### Document section ###

An experimental study conducted at the North Sea Research Centre, part of the Technical University of Denmark, has revealed that conventional plastic beads, commonly used as biofilter media in Recirculating Aquaculture Systems (RAS), are significantly less effective in removing ammoniacal nitrogen and promoting bacterial activity compared to more innovative alternatives such as recycled polyurethane foam, coconut shells, and ceramic beads.
As mentioned in the study, plastic-based biofilter media have traditionally been used due to their durability and ease of handling. However, concerns regarding cost, environmental impact, and the generation of microplastics have driven the search for more sustainable and accessible alternatives. In developing countries, where the installation of RAS often faces economic barriers, the high cost of importing commercial biomedia can severely limit the adoption of this technology.
Among the materials tested, recycled polyurethane foam proved to be the most efficient, capable of removing up to 310 grams of ammoniacal nitrogen per cubic metre per day—more than double the performance of plastic beads. Coconut shells and ceramic beads also outperformed plastic beads, ranking second and third, respectively.
These findings highlight the urgent need to explore more sustainable and effective alternatives to optimise biofilters in aquaculture systems. In RAS, biofilters play a critical role as the central component responsible for maintaining water quality by removing toxic nitrogen compounds.
Recycled polyurethane foam also stood out for its stability and efficiency, even under high nutrient loads, requiring less maintenance than coconut shells and ceramic beads, which tend to be more prone to blockages.

###

● Prompt 1
In the biofilter media text, why have researchers been looking for alternatives to plastic-based biofilter media? Answer in one to three sentences.
● Prompt 2
Pick up the biofilter media text after its final sentence and carry it forward.

### Data ###

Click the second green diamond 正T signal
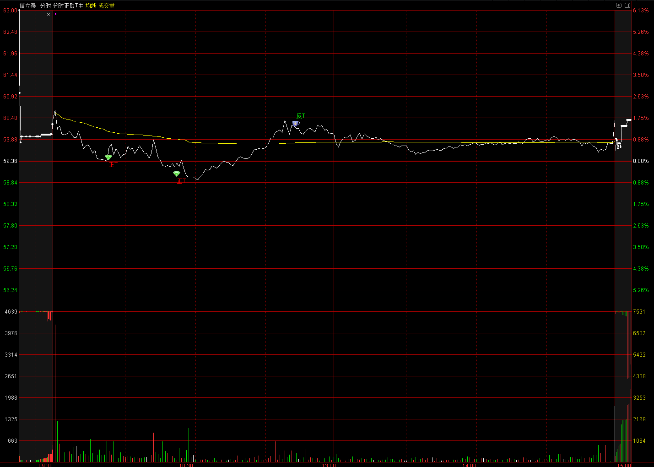The height and width of the screenshot is (467, 654). pyautogui.click(x=177, y=174)

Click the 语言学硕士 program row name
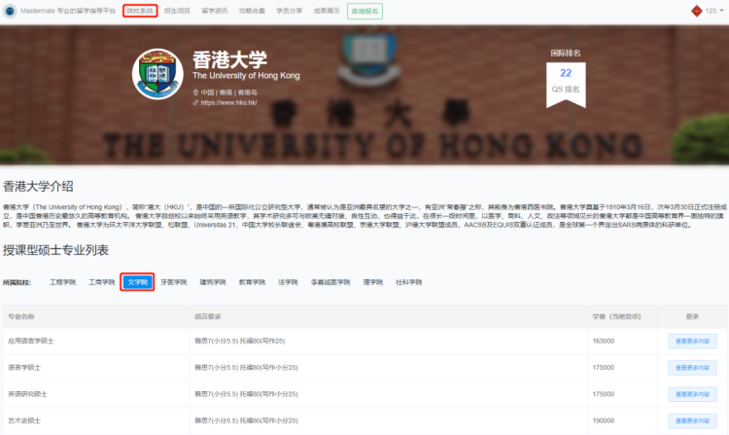click(x=24, y=368)
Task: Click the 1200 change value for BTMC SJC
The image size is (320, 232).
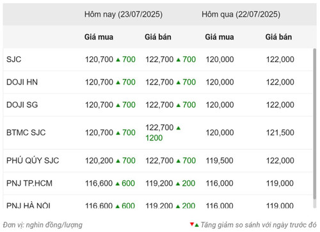Action: coord(154,138)
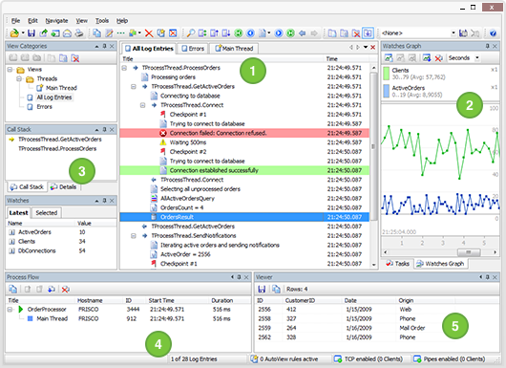
Task: Select the Details tab below Call Stack
Action: tap(64, 186)
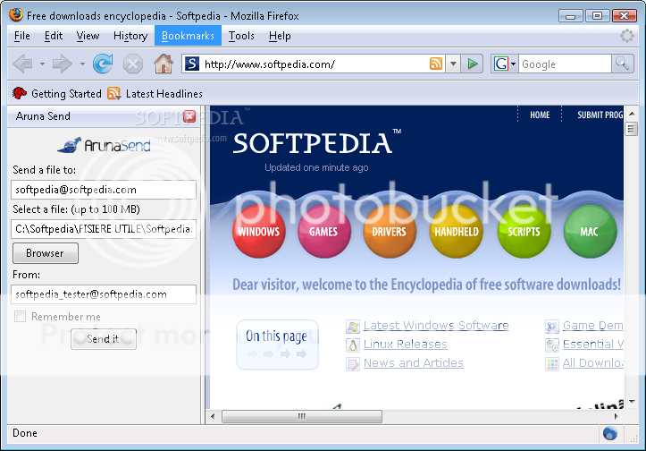Screen dimensions: 646x451
Task: Enable the Remember me checkbox
Action: [20, 317]
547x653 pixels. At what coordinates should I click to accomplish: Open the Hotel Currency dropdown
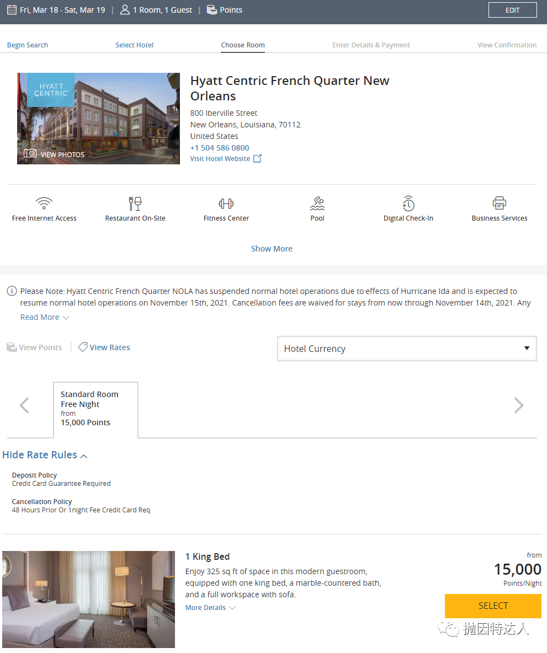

###

● Answer 1
Concerns about cost, environmental impact, and the generation of microplastics have driven the search for more sustainable and accessible alternatives to plastic-based media. In developing countries, the high cost of importing commercial biomedia can severely limit the adoption of RAS.

● Answer 2
About the study
The researchers employed a 20-cubic-metre recirculating aquaculture system designed for rainbow trout farming. Over a eight-week period, four types of biomedia were evaluated: recycled polyurethane foam, coconut shells, ceramic beads, and commercial plastic beads. The system was equipped with biofilters specifically designed to house the biomedia, maintaining a constant flow of water and air supply to ensure optimal conditions for bacteria activity.
During the initial weeks, a supplementary biofilters was used to facilitate the early colonization of nitrifying bacteria on the different biomedia. Throughout the experiment, key variables were measured, including ammoniacal nitrogen and nitrite removal rates, microbial activity (assessed via hydrogen peroxide degradation), and nitrification kinetics. The study also examined the impact of each material on water quality, noting any release of organic matter during use.
The experimental design included higher nutrient loads to assess the ability of the biomedia to maintain efficiency under varying levels of stress. Data collected enabled a comparative analysis of the performance, durability, maintenance requirements, and sustainability of each biomedia, resulting in practical recommendations for real-world aquaculture production systems.